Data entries
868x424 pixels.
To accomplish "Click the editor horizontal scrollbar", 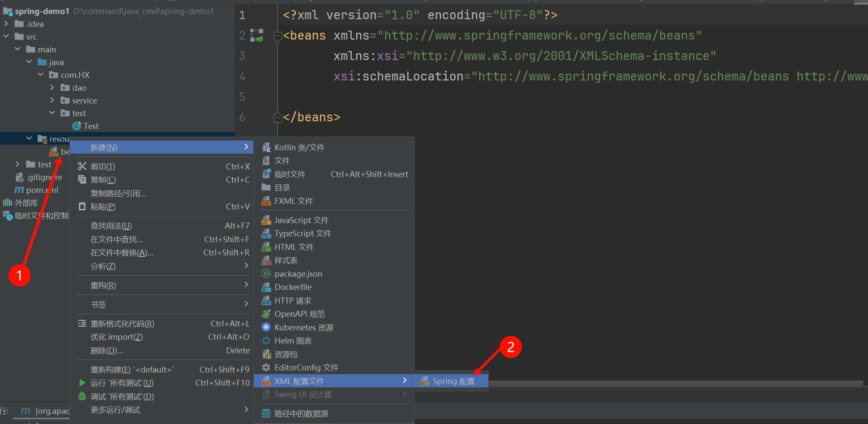I will 673,384.
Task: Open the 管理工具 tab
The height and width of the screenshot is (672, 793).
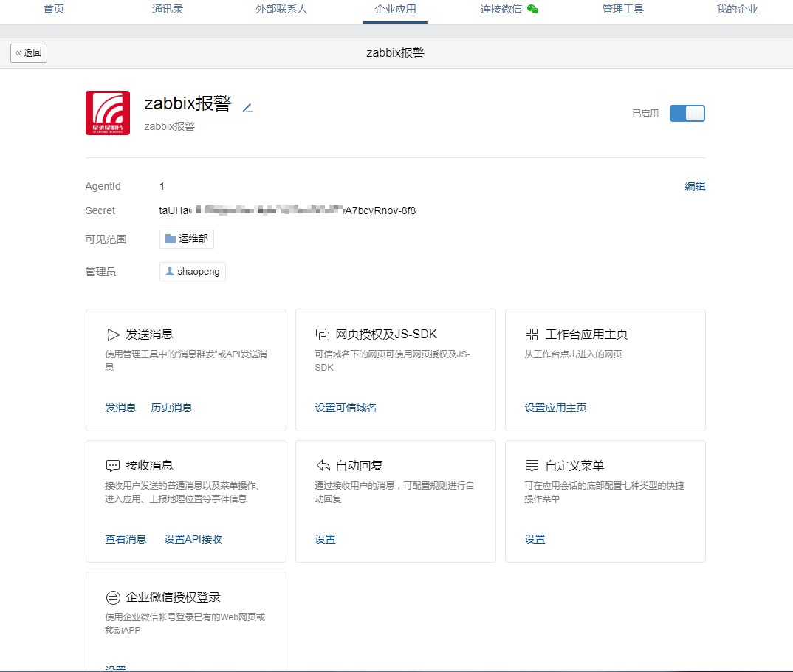Action: [x=623, y=10]
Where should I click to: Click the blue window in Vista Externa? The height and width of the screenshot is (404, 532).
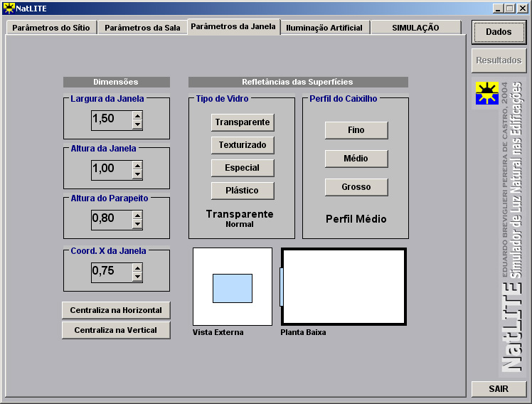[233, 288]
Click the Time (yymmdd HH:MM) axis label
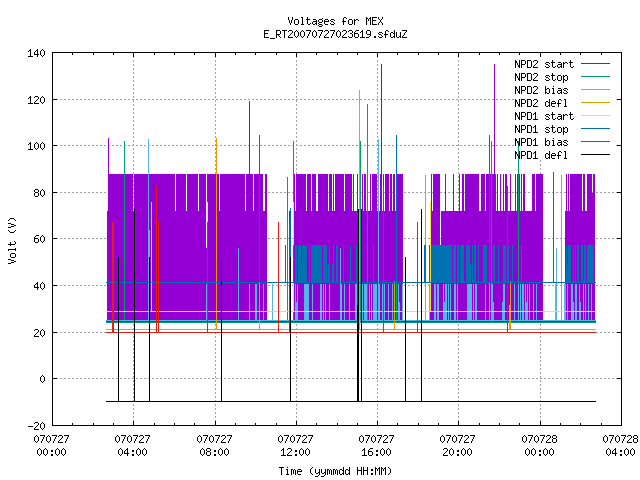 pos(335,471)
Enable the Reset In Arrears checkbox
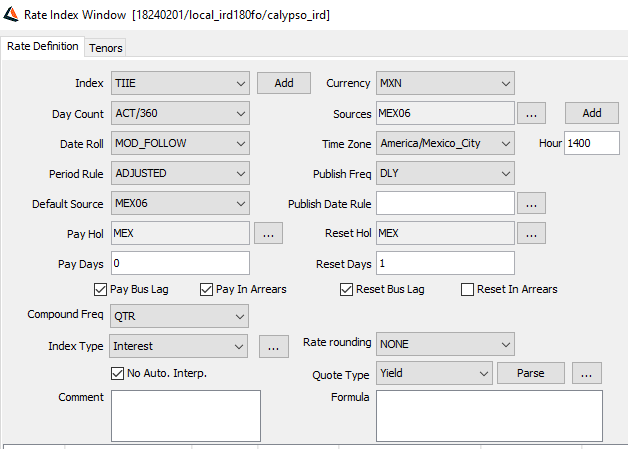This screenshot has width=628, height=449. 467,289
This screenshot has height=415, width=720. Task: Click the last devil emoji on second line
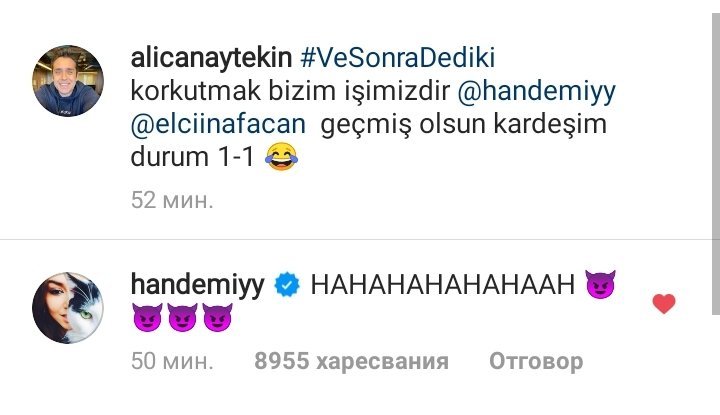217,317
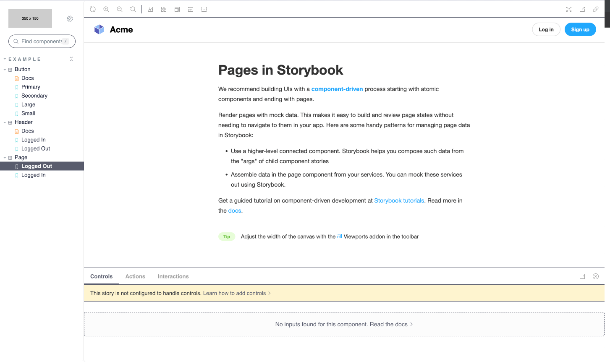Viewport: 610px width, 364px height.
Task: Switch to the Actions tab
Action: point(135,276)
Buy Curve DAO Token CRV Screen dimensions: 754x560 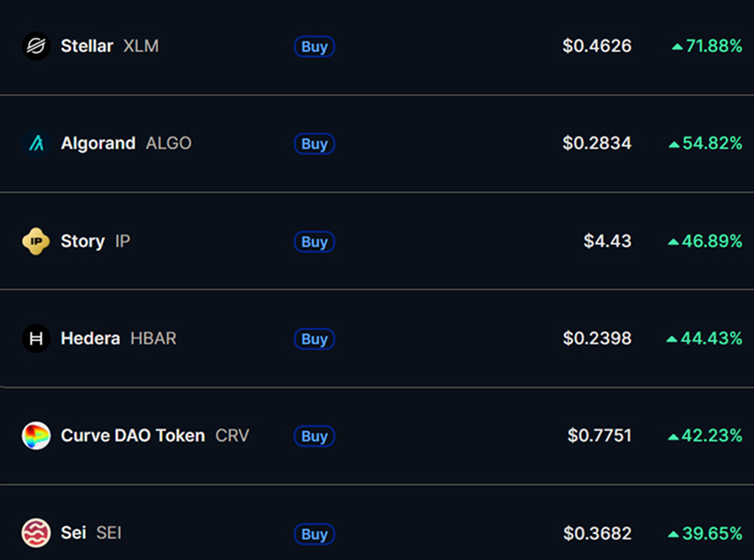click(x=315, y=436)
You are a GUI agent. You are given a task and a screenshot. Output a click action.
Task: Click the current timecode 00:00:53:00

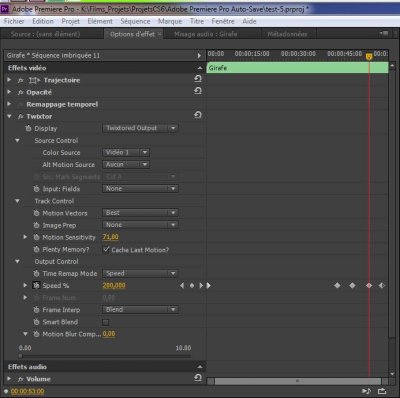[x=28, y=391]
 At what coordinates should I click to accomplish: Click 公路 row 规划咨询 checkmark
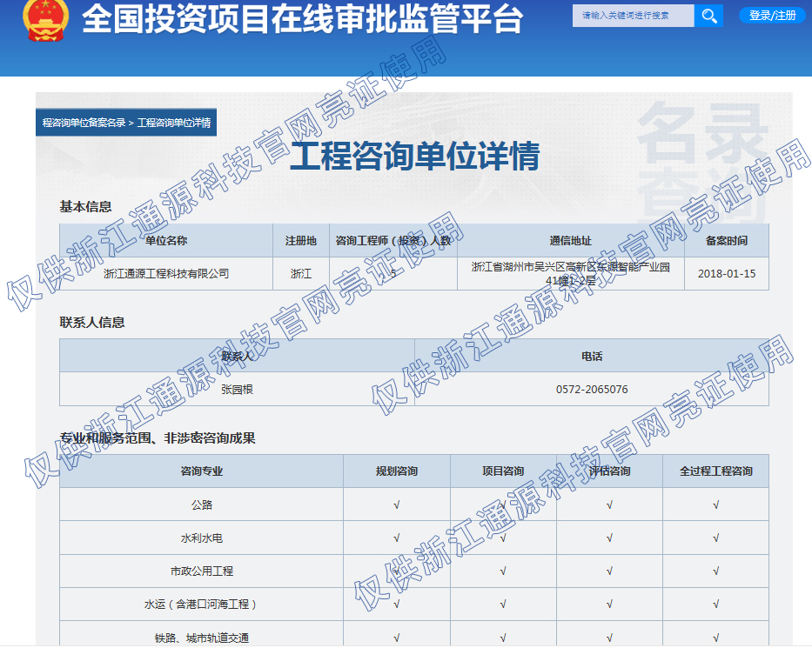(397, 504)
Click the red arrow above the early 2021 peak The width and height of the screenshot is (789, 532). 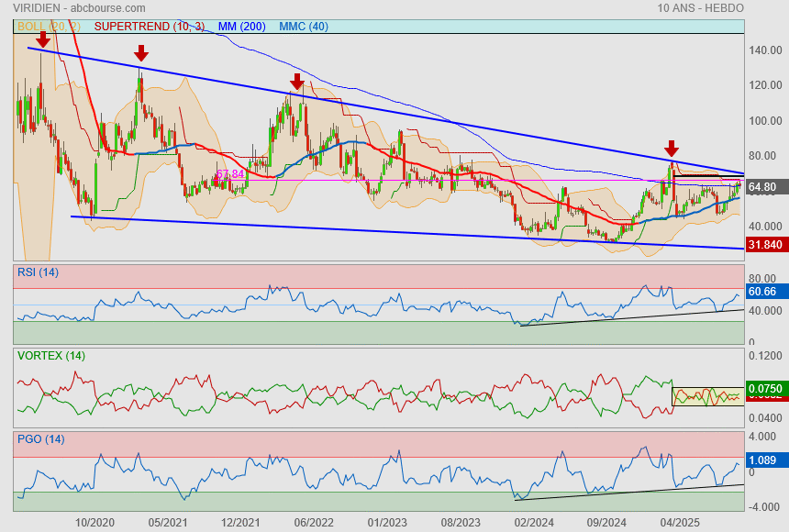click(x=140, y=53)
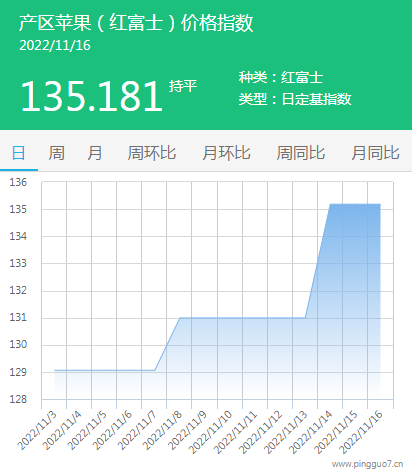
Task: Open the www.pingguo7.cn watermark link
Action: [367, 464]
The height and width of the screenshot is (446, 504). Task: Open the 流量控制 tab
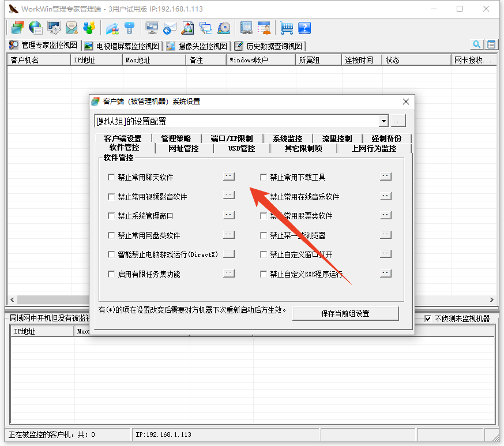tap(336, 138)
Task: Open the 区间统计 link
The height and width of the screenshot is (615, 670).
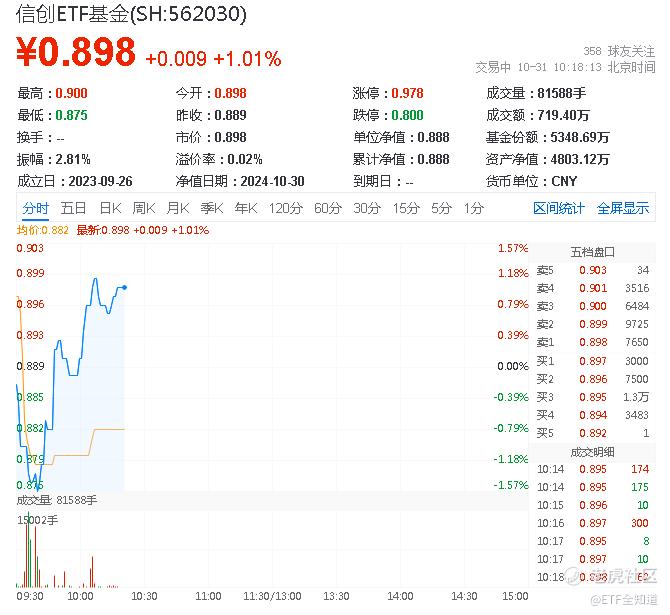Action: pyautogui.click(x=559, y=208)
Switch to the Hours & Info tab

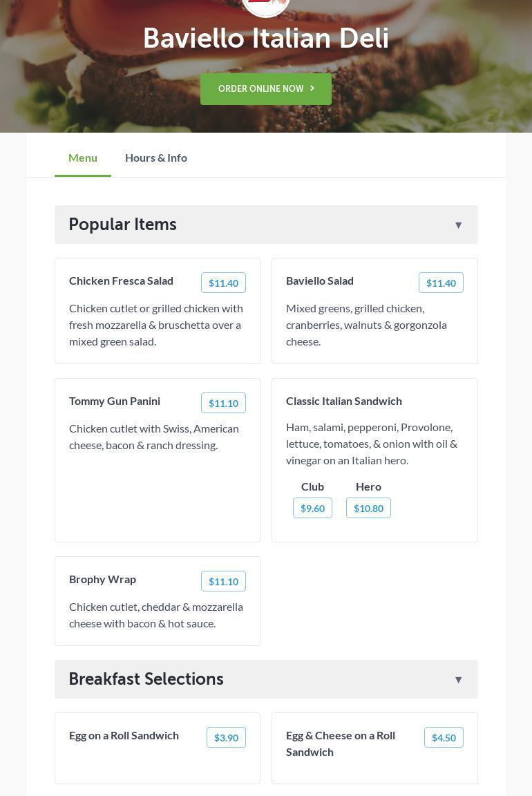coord(156,158)
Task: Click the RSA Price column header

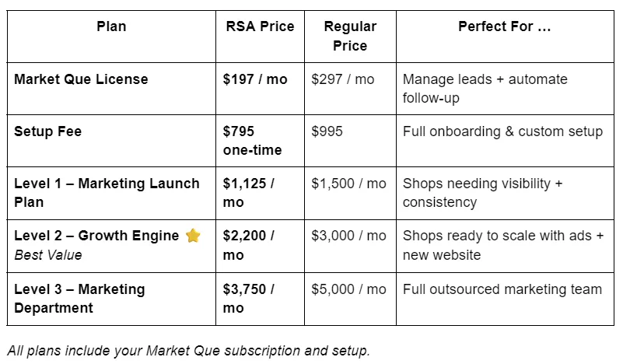Action: point(259,26)
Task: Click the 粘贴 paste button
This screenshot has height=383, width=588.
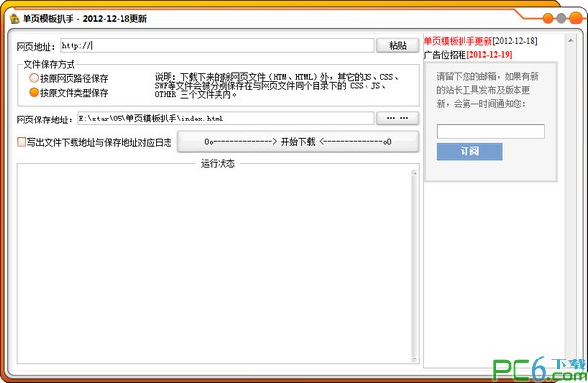Action: tap(398, 45)
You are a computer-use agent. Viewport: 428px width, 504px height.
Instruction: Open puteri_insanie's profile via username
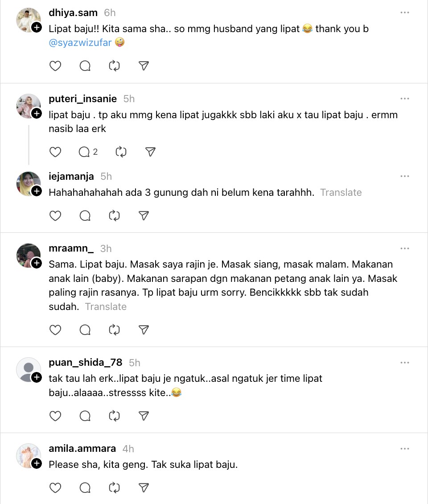(x=82, y=99)
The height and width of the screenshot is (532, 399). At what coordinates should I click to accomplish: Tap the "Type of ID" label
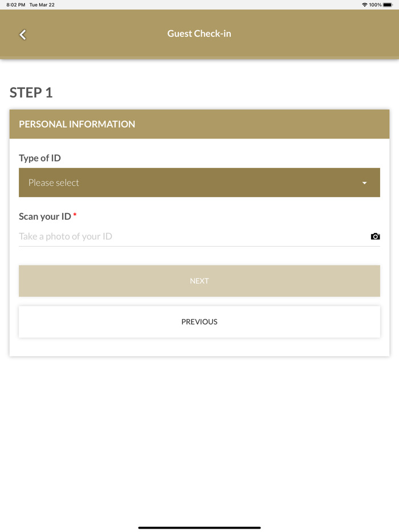pos(40,158)
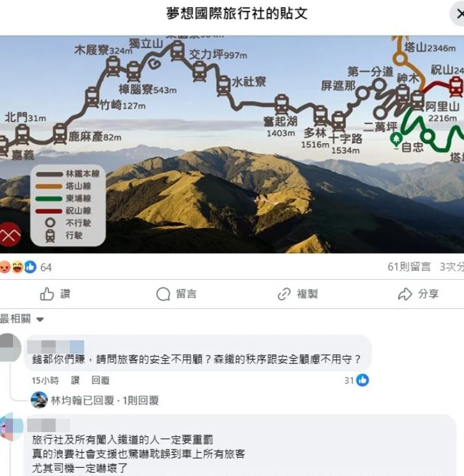
Task: Click the first commenter's blurred avatar
Action: click(10, 347)
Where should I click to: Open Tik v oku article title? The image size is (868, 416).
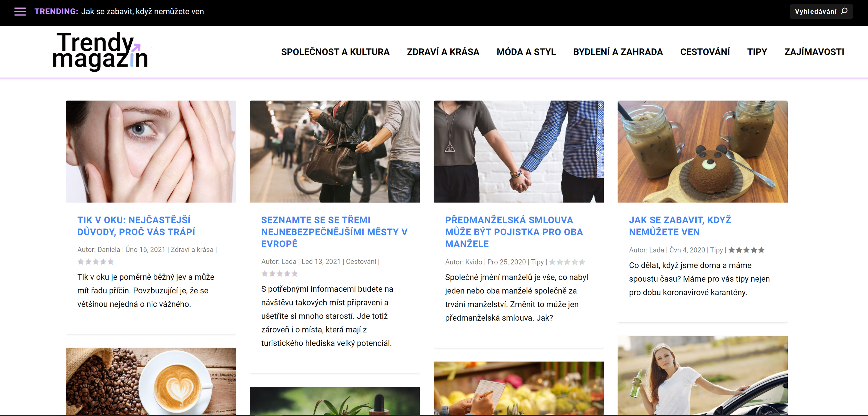(x=136, y=226)
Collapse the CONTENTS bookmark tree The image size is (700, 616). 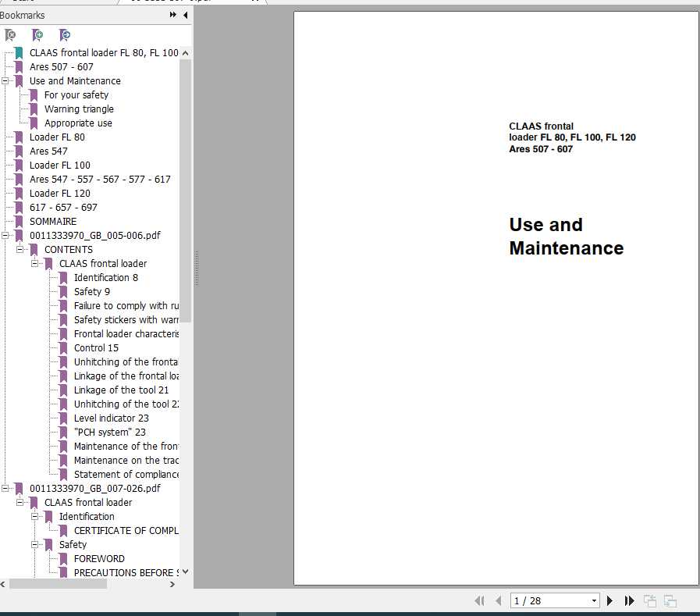20,249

■ Problem description: Within the entries above, count the lines that include "agent". The answer is that number alone.

■ Answer area: 2